The Chinese automotive manufacturer has entered the market with two bakkies that aim to fill a major gap, writes RUBEN VON STEEN.

When do you really know a car manufacturer wants to root itself in your country?

Well, it’s when the first two vehicles they launch are workhorses aimed at one of the biggest car markets in South Africa, namely the aspiring entrepreneur. It is a market that was left cold by the discontinuation of the Nissan NP200.

First, the Quick Big Facts:

The K1oS bakkie offers 900kg of carrying capacity with a 2.7m long loading bay and drop-downside panels right round. It’s a rear wheel driven, 1.24L SOHC (single overhead camshaft) drivetrain, mid-mounted like your uncle’s Ferrari. DFSK promises torquey power delivery at 61kw and 112Nm of torque instantly available under your right toe, thanks to its naturally aspirated engine. 

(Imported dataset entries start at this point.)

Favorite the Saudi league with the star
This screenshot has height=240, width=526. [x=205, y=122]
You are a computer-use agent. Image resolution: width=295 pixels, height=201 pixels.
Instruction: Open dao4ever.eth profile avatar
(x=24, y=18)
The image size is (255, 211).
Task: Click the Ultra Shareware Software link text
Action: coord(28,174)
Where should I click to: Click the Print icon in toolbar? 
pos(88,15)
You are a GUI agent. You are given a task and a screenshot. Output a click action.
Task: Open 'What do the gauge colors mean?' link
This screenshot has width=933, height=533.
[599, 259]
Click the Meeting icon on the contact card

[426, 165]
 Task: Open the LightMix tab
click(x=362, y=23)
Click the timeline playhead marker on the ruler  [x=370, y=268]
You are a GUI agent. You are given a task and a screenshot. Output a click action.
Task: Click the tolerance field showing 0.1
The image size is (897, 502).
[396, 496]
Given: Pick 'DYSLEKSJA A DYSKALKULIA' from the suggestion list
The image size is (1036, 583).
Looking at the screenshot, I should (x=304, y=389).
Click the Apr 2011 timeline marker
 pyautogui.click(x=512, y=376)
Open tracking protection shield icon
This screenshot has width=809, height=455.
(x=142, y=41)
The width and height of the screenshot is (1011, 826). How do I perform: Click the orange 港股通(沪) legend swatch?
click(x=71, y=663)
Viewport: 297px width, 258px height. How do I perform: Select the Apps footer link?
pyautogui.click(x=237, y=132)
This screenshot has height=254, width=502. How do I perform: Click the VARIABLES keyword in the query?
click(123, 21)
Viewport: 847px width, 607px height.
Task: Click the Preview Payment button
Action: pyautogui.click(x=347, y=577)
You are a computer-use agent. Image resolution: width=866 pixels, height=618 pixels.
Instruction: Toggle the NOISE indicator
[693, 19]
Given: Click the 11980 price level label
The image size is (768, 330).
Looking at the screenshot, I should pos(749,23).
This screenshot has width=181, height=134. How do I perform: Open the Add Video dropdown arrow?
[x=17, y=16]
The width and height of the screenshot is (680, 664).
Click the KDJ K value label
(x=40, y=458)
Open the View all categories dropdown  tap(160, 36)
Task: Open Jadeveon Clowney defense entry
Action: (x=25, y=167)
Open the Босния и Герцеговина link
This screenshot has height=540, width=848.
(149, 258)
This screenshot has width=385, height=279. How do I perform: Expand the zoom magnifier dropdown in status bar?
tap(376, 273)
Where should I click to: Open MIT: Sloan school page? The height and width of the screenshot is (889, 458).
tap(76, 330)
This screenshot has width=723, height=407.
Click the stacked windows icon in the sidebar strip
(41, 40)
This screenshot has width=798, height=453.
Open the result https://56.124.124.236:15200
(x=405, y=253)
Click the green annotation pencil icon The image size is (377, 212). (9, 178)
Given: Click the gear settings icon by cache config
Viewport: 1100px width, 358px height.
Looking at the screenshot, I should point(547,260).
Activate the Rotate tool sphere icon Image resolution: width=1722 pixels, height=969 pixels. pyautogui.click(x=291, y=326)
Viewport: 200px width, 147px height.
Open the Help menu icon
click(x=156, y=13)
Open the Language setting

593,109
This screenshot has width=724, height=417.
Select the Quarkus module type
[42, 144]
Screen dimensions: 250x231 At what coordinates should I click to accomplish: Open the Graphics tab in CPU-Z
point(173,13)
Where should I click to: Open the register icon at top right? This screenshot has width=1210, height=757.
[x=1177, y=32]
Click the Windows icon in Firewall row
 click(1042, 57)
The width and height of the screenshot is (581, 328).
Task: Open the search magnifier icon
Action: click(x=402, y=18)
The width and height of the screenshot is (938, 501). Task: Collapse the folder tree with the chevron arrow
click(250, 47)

The C35 panel van’s specifications makes for some interesting reading. Again, a mid-mounted, SOHC naturally aspirated 1.5l engine hides underneath the seats, delivering 85kw at 148Nm of torque. But the big selling point will be the 1.9 ton carrying capacity of a vehicle that weighs just 1.29 tons!

We got to see these two work horses in person at the DFSK launch in Johannesburg last week, when we were allowed to snoop around and look with our eyes. Despite the fact they didn’t give us a little go in the vehicles, I can say for sure that the word of the day was “Surprised”.

Build quality is the first thing you notice after an initial glance at the styling, which can only be described as standard. The build quality within this segment usually isn’t top of the priority list, but it doesn’t seem to be the case with these two: doors closing solidly, dashboard nice and sturdy, and the plastic – which there is a lot of – feels very…acceptable. 

Being 1.87cm tall, I found myself fitting easily into both cabins. I half expected it all to feel and sound a bit like a tin can but – surprisingly – it feels like a car should feel: not hollow, and a little bit more trustworthy than most.

On that note, both vehicles lack basic safety features. They have no ABS or airbags, and nothing has yet been confirmed from an optional extra point of view. This is a little disappointing and I think will be the make-or-break factor for a lot of people and enterprises looking to buy a fleet for their business.

On the other hand, the K1oS and C35 will step into a market not really dominated by anyone since the discontinuation of the NP200 in 2021. With DFSK delivering products like this, coming with a 1-year warranty, claiming that oil services will not cost us more than R1,000, and backed by the Automobile Association of South Africa, a lot of eyebrows are certainly raised, in very good ways.

More good news for the South African Entrepreneur is the initial price tags. The KSo1 will cost around R180,000 and the C35 Panel van closer to R210,000, although these prices aren’t confirmed, due to the ups and downs of the exchange rate.

DFSK is looking to hit the South African market with a bang. It will start with 18 multi-franchise dealerships as quickly as possible and, by the time the bakkies go on sale, they want that number to be closer to 30.

DFSK might have an expanded product range coming in the future, but we haven’t heard much more on that. All we can say is that South Africa, you are looking at SA’s cheapest bakkie!